Sorry ladies, it’s still a man’s world. If you doubt it, just review the world’s media coverage of Iranian matters last week. First, President Ahmadinejad sent President Bush an 18-page letter. It was a minor political chess move in the ongoing push and shove over Iran’s desire to develop nuclear power and possibly nuclear weapons. Despite the long-term insignificance of this letter, however, it sucked up tons of media attention. It was reported as hard news and then discussed endlessly by the talking heads on TV. What is intriguing here is that the letter was given so much more attention than another Iran story last week, one that probably slipped quietly by you.

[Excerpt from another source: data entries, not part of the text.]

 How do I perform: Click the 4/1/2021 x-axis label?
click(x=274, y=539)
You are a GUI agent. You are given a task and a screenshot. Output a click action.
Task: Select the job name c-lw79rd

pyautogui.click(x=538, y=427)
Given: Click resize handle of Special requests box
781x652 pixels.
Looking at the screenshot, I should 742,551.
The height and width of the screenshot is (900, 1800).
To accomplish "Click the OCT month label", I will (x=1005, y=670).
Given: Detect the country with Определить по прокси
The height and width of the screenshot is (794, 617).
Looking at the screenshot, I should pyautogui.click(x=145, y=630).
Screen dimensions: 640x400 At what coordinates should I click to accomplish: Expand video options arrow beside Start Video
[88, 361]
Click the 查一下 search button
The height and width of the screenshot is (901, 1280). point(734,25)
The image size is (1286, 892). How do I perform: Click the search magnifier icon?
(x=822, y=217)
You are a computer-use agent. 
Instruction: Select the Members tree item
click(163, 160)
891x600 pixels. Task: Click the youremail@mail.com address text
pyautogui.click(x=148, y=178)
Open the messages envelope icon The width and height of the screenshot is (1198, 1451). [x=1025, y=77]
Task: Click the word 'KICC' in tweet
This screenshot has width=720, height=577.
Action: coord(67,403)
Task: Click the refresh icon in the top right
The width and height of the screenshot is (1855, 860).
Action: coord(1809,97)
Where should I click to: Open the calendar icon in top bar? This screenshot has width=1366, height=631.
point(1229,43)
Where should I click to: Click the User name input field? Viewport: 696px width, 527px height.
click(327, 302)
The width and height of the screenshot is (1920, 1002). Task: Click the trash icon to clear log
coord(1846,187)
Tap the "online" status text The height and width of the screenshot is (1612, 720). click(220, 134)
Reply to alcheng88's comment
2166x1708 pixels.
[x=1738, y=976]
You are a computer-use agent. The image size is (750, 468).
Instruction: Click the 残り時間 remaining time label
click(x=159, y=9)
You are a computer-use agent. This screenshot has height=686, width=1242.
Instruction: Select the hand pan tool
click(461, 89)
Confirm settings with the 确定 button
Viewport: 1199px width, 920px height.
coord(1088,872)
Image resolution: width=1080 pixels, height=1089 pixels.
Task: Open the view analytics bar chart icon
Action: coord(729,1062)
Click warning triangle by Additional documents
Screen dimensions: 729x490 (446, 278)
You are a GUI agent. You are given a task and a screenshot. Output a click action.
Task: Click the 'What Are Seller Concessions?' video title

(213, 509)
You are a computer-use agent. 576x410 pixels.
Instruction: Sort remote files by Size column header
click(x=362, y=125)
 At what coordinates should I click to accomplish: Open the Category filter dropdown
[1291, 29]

Earlier this month, President Ahmadinejad had said women would be allowed to attend football matches (they would have to sit in segregated sections, however). But before Iranian women even had a chance to buy their tickets, Iran’s supreme religious leader, Ayatollah Khamenei, came out and booted the whole idea. According to Iran’s top clerics, it is immoral for a woman to attend a football match because she would be looking at the bodies of male strangers. Iran is a theocracy, so the holy men got the last word. To make sure, the religious leaders even went so far as to threaten to unleash suicide bombers if women were not kept out of sports stadiums. So, football matches in Iran remain off limits to females. News coverage of this sad affair included little more than a modest AP report and a BBC story. Both were pretty much lost in the media wilderness.
Another indication of where women really rank is this week’s call for a ban on Iran’s World Cup team by some members of Germany’s parliament. They don’t want Iran at this summer’s World Cup finals in Germany because they feel Iran’s pursuit of nuclear technology and President Ahmadinejad’s claim that the Holocaust is a myth, his call for Israel to be ‘wiped off the map’ are too disturbing to ignore. The German politicians have drawn attention to important matters, but why are women’s issues not on their list too?
Why is overt government/religious mistreatment of women never the big story? Why does it so rarely make page one or lead the evening news? How is it that some governments are able to treat women as subhuman without drawing meaningful international condemnation? Where are the economic sanctions and the Olympic boycotts on behalf of women? Why doesn’t FIFA take a stand against Iran’s treatment of female football fans? Why not simply say to Iran, ‘play fair at home or you won’t play away’?
Strangely, gender discrimination just doesn’t register with the public, the media or with western politicians in the way racial apartheid in South Africa did back in the 1970s and 1980s. Imagine if a country set to play in the World Cup finals announced today that it was illegal for black people to attend football matches within its borders. Unlike when it comes to women, the world’s outrage would be instant and thundering. And I doubt FIFA would be silent about it.
It is a bizarre reality of the early 21st century that hundreds of millions of women are openly and terribly mistreated and denied opportunities, thanks to traditions, cultures, religions and laws. To be clear, I’m not suggesting that any country has fully met the challenge of gender fairness to date. But I’m not talking about glass ceilings, abusive husbands and women getting paid less than men for the same work. Those are serious issues, of course, but this is about women being told by a government how they must dress (Iran), girls being denied access to school (Afghanistan), and women forbidden by law to travel alone or even drive a car (Saudi Arabia). By any measure, to deny so much from so many is nothing less than madness and evil.
Does anyone notice? Does anyone care?